Moonshot Open-Sources FlashKDA: High-Performance CUTLASS Kernel Implementation for Kimi Delta Attention

Key Data

DimensionFlashKDAFLA BaselineSpeedup
Forward Inference (H20)Optimized CUTLASS kernelflash-linear-attention1.72×–2.22×
Variable-Length BatchingNatively supportedRequires manual handling
Backend CompatibilityDrop-in replacementPlug-and-play
Underlying FrameworkCUTLASSTritonNVIDIA official optimization stack

Technical Highlights

What is Delta Attention? The Delta Attention architecture used in the Kimi K2 series models differs from traditional Transformer self-attention. It reduces redundant operations through incremental computation, making it especially well-suited for long-context scenarios. Moonshot had previously released a Triton-based reference implementation, but there was still room for performance optimization.

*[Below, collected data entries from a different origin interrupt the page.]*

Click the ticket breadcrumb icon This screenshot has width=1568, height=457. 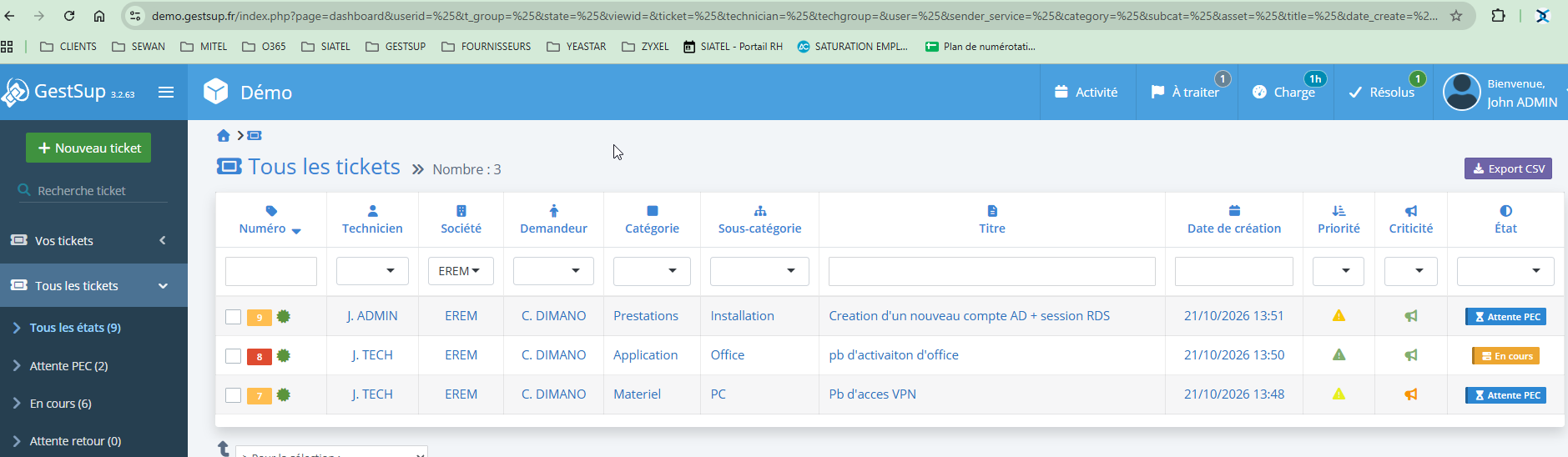tap(255, 135)

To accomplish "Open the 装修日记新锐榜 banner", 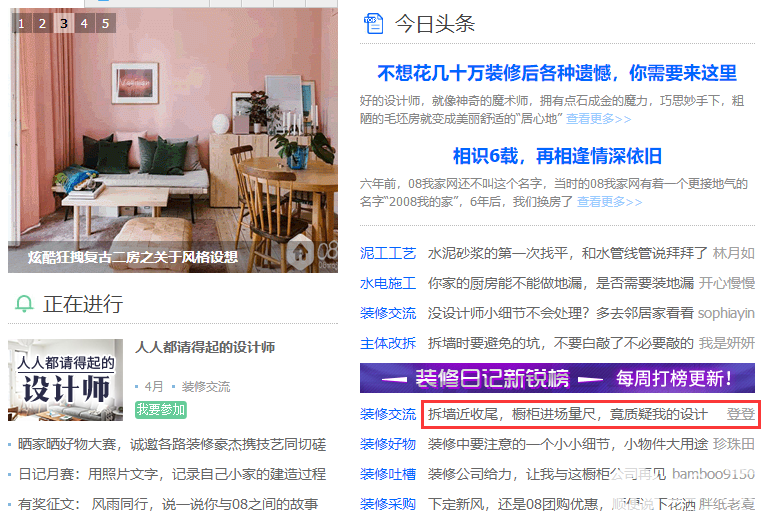I will 557,378.
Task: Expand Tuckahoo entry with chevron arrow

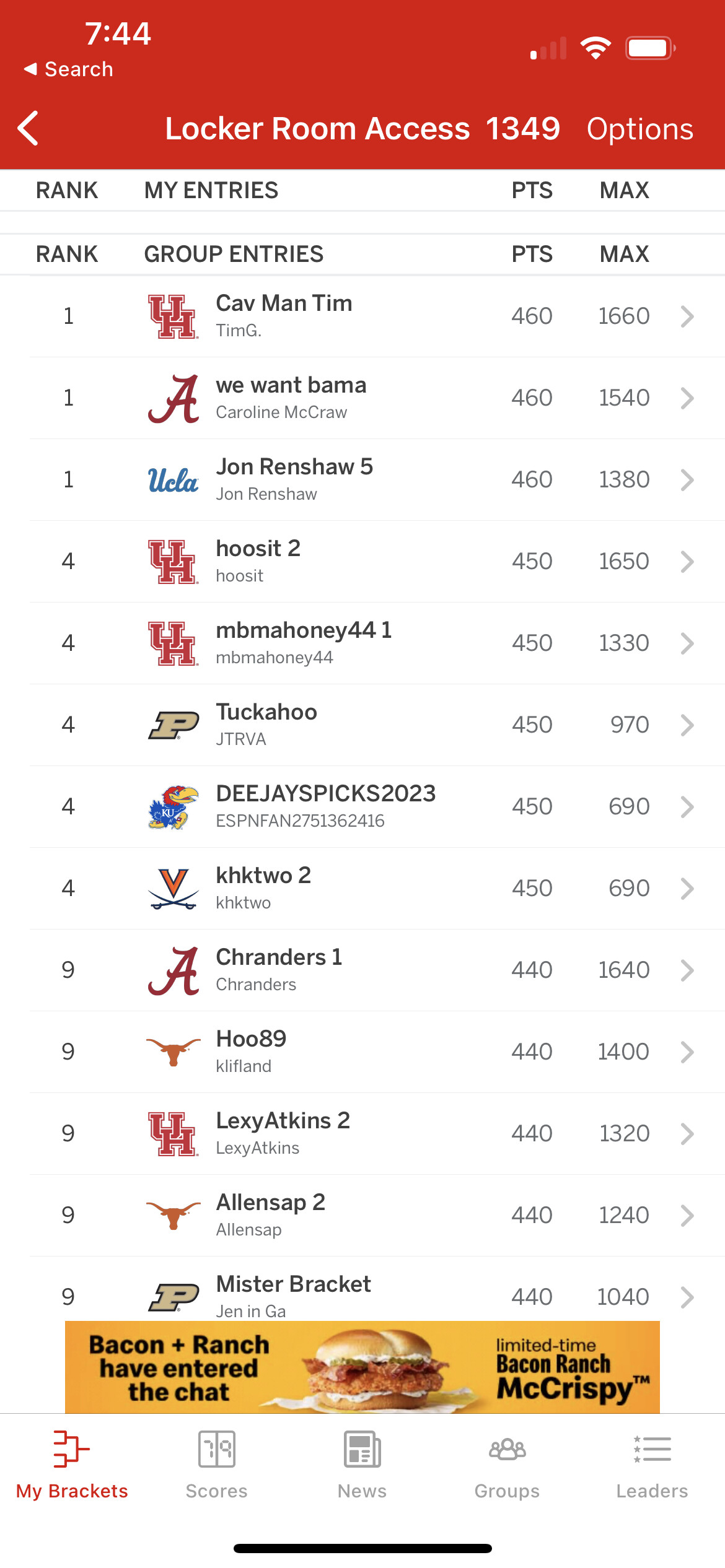Action: point(687,725)
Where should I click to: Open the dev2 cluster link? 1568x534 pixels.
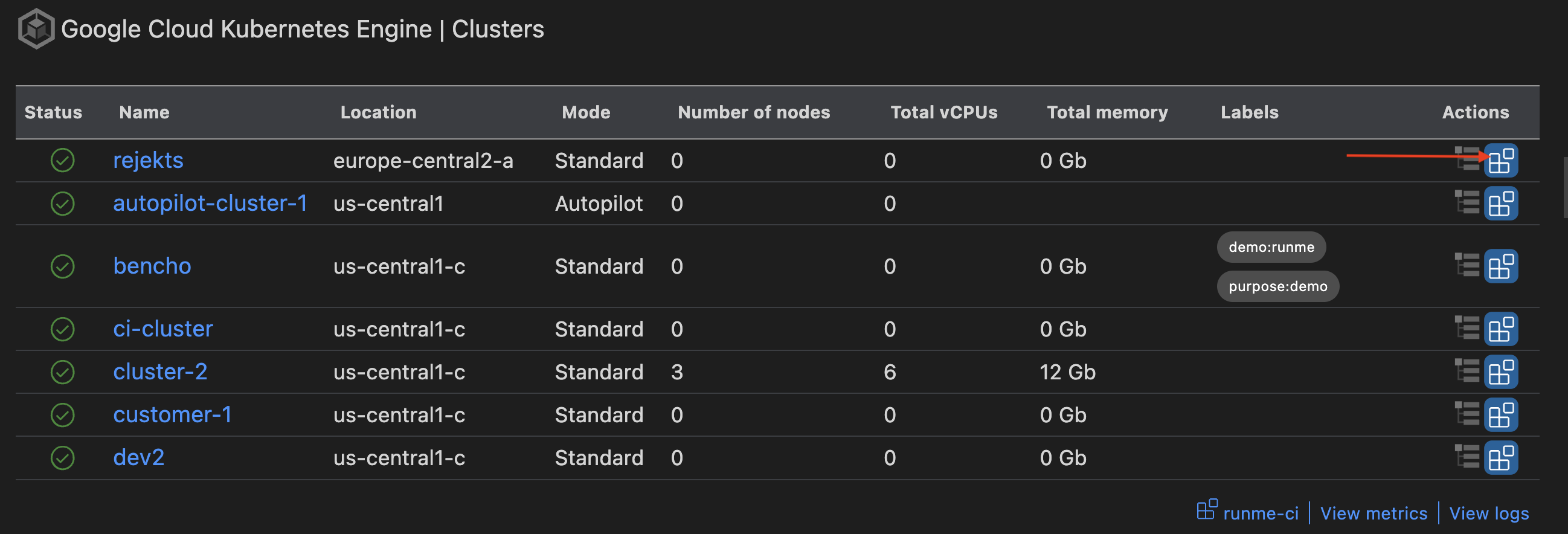139,458
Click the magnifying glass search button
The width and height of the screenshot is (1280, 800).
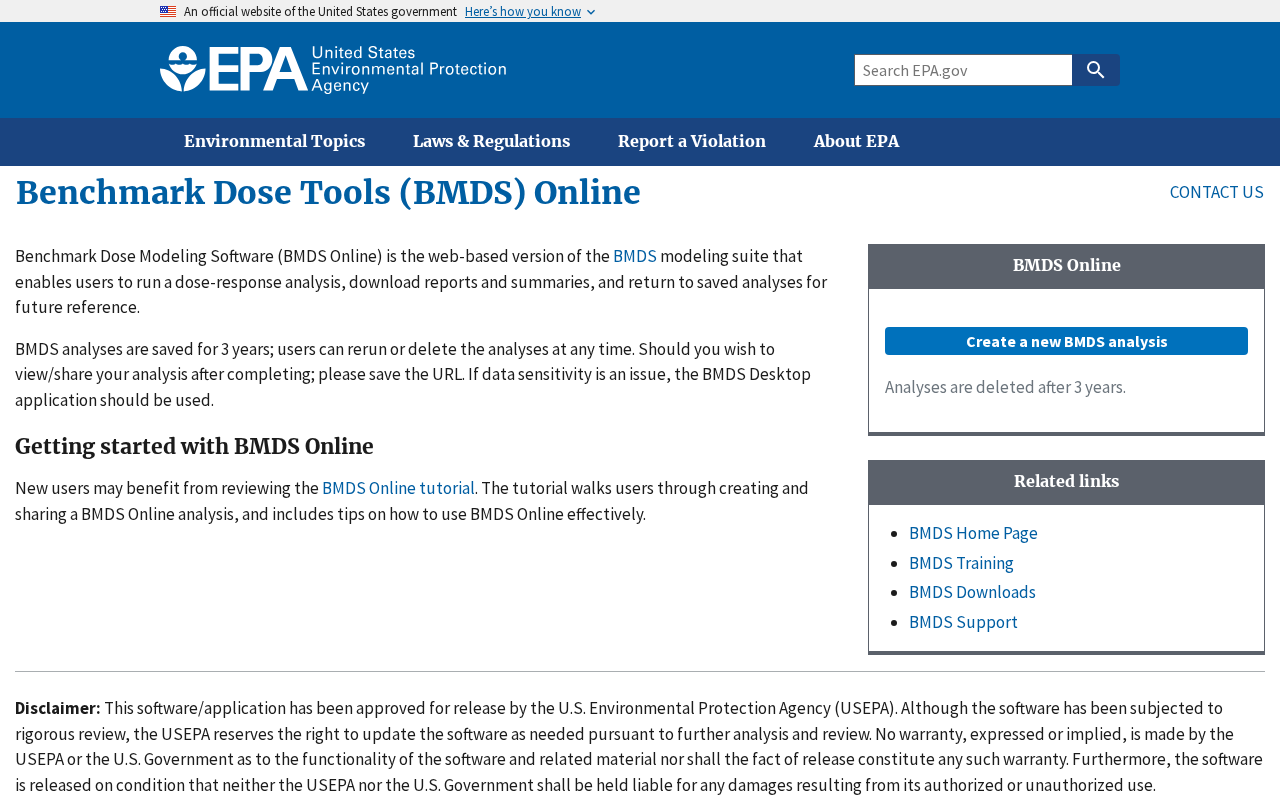click(1096, 70)
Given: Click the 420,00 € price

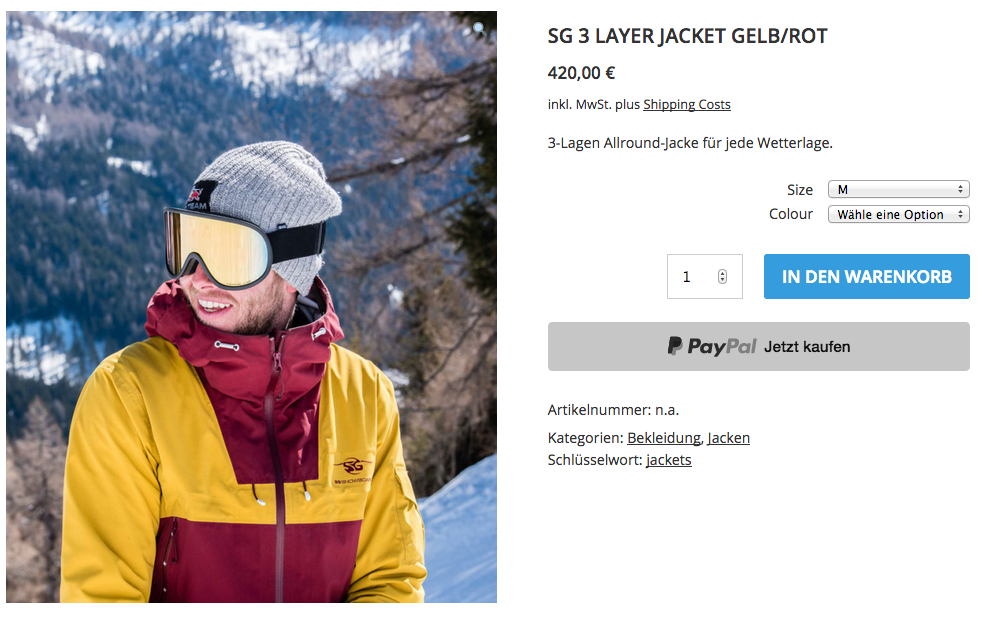Looking at the screenshot, I should click(581, 73).
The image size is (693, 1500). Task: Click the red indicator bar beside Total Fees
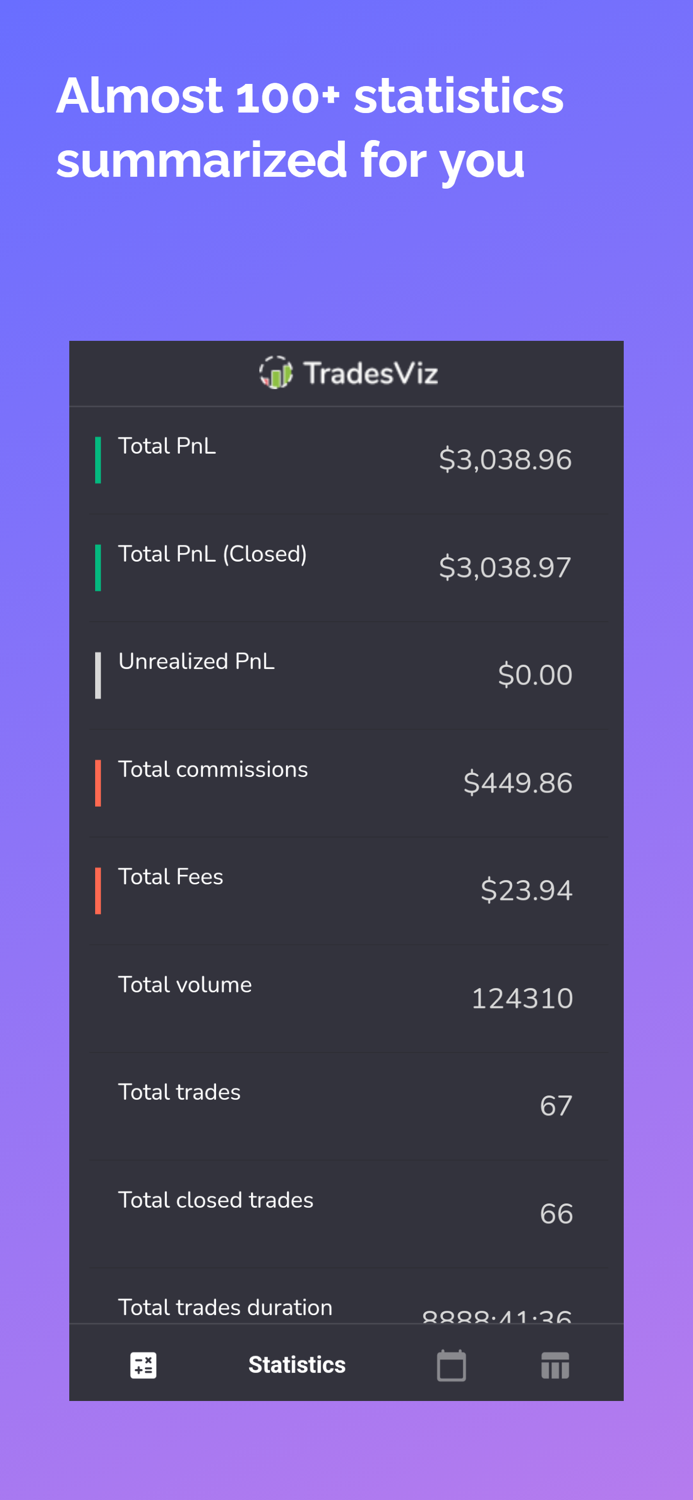(x=98, y=890)
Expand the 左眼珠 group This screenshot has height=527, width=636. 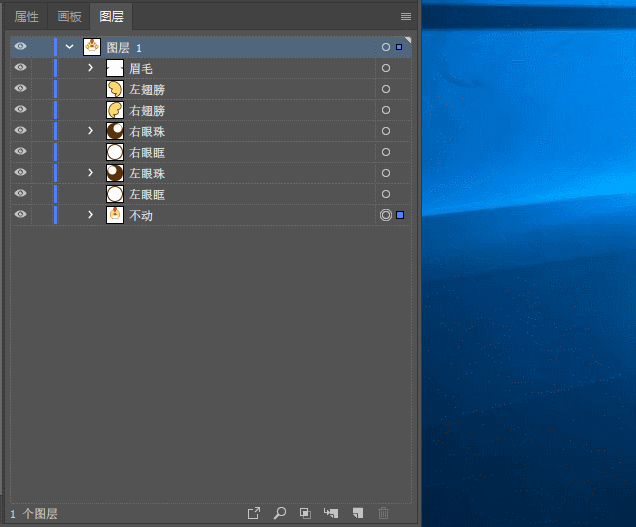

Why CUTLASS? CUTLASS is NVIDIA’s official CUDA template library, and FlashAttention-3 is also built on it. Compared to Triton, CUTLASS enables finer-grained control over GPU memory hierarchy and thread scheduling, which is particularly noticeable on H20 and similar domestically-produced compute cards.

The Value of Variable-Length Batching In real-world inference scenarios, sequence lengths vary dramatically across requests. FlashKDA natively supports variable-length batching, eliminating the padding waste inherent in traditional approaches and directly boosting throughput.

Comparison with Qwen FlashQLA

FlashKDA (Moonshot)FlashQLA (Qwen)
Target ArchitectureDelta AttentionGDN (Gated Delta Network)
Underlying FrameworkCUTLASSTileLang
H20 Speedup1.72×–2.22×2–3×
Open-Source Date2026-04-212026-04-29
Applicable ModelsKimi K2 seriesQwen3-Next/3.5/3.6

Both projects represent independent explorations by Chinese teams in attention kernel optimization — Moonshot takes the CUTLASS route while Qwen goes with TileLang. For teams looking to optimize inference on domestic models, these two projects offer two distinct technical paths to consider.

Practical Significance

For Kimi users: If you’re deploying or fine-tuning Kimi K2 series models locally, FlashKDA can directly replace your existing attention backend without any model code changes.

For inference optimization developers: This is a high-quality CUTLASS attention kernel reference implementation, and its variable-length batching code structure is worth studying.

For compute procurement teams: Benchmarks on H20 demonstrate that software-level optimization can unlock more performance from existing hardware — you don’t necessarily need to wait for the next generation of chips.

Getting Started

git clone https://github.com/moonshot-ai/FlashKDA.git
cd FlashKDA
pip install -e .

After installation, it can be used as a drop-in replacement for the flash-linear-attention backend:

from flash_linear_attention import set_backend
from flashkda import KDACudaBackend

set_backend(KDACudaBackend())

Landscape Assessment

Chinese large-model teams are moving from “model architecture innovation” into the deep waters of “low-level operator optimization.” The successive open-sourcing of FlashKDA and FlashQLA marks the beginning of competition between two technical routes. Whoever gains an advantage in inference cost and latency will have the upper hand in the edge/Agent market.